Your Favorite Restaurant

When visiting your favorite restaurant, you should plan on arriving 30 to 45 minutes before your reservation. It's your favorite restaurant after all, so you’re going to want to enjoy all of the ambiance associated with the parking lot, the waiting area with the benches, and that awkward little room with the gumball machines and free newspapers that separates the two.

Arriving any later than 30 minutes early could actually be considered reckless, as there is a decent chance that you might not be back again for at least another week—better to soak everything at your favorite spot while you have the chance.

Note: If your favorite restaurant is Cracker Barrel (like your mother), you should arrive about two hours early to ensure you have enough time to leisurely shop the Old Country Store.

A New Restaurant

To properly get the lay of the land, it is essential that you arrive at any new restaurant at least 90 minutes early. Truthfully, it’s going to take you at least that long to figure out the parking situation and take stock of all the entrances and exits of this foreign locale.

Also, because it's a new eatery, it only makes sense that you familiarize yourself with the menu before you sit down at the table as the last thing you want is get caught with your pants down when it comes time to order. In general, it’s a good idea to maximize time at a new restaurant so that it has a fair shot at someday maybe becoming your favorite restaurant.

Note: Different locations of the same chain restaurant count as “new restaurants.” So what you view as me going to the same place, Red Robin, over and over again, is actually me being experimental and trying new things.

Weddings

No matter how close you are to the bride and groom, you should always aim to be the first person to arrive at the wedding. It’s just good manners! Three to four hours before the nuptials are set to take place will give you plenty of time to help the caterers with food prep and enable you to put in a super-early, super-cool song request with the DJ.

Note: If it's your own kid's wedding, you should throw the three-to-four-hour thing out of the window and instead—somewhat inexplicably—decide to cut things really close. Hey look, I’ve already said I was sorry.

The Airport

For domestic flights, you should wake up at 4 A.M. and drive directly to the airport, no matter what time of day the flight is.

For international flights, you should get a hotel near the airport and stay there the night before the flight—even if you live in the same town as the airport. When it comes time to leave your hotel for the airport, you should do so at an hour so unfathomably early that you won’t be able to tell if it’s day or night.

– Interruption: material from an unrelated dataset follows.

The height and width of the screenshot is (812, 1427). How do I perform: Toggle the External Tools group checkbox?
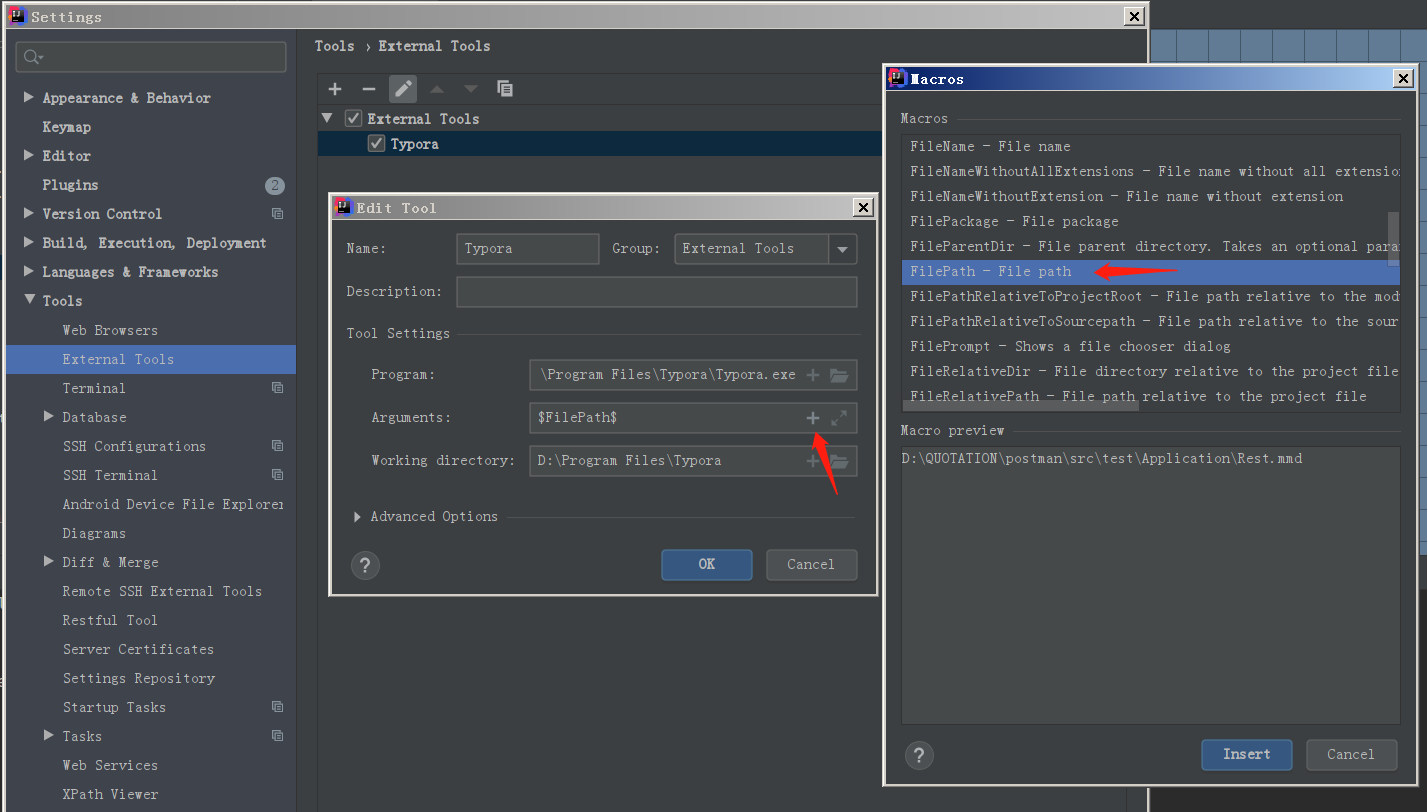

Note: It’s always better to drive instead of flying, no matter how far the distance is and how little time you have. Of course, that can also lead to you showing up at your kid’s wedding right as the ceremony is about to start, but we all agreed to move on from that, didn’t we?

Professional Sporting Events

Go ahead and plan on getting to any and all professional sporting events six hours early, so as to beat the traffic, get the good parking, and grab a hot dog. And remember that when the game hits its absolute climax—probably a bottom of the 9th inning in baseball or a two-minute warning in football—you’ll have to abruptly depart so as to beat the traffic going home. Sporting events should not only be viewed as a competition between the home and the away team, but also between you and everyone else driving to the game.

Note: Concessions at sporting events are grossly overpriced. If your mom brings her big purse, she can sneak in enough food and drink for the entire family.

Doctor's Appointments

Doctors exist to tell you what to do and suck all of the fun of your life. Should you decide to grace them with your presence, be sure and show up five to ten minutes late.

Note: My cholesterol is fine. Mind your own business.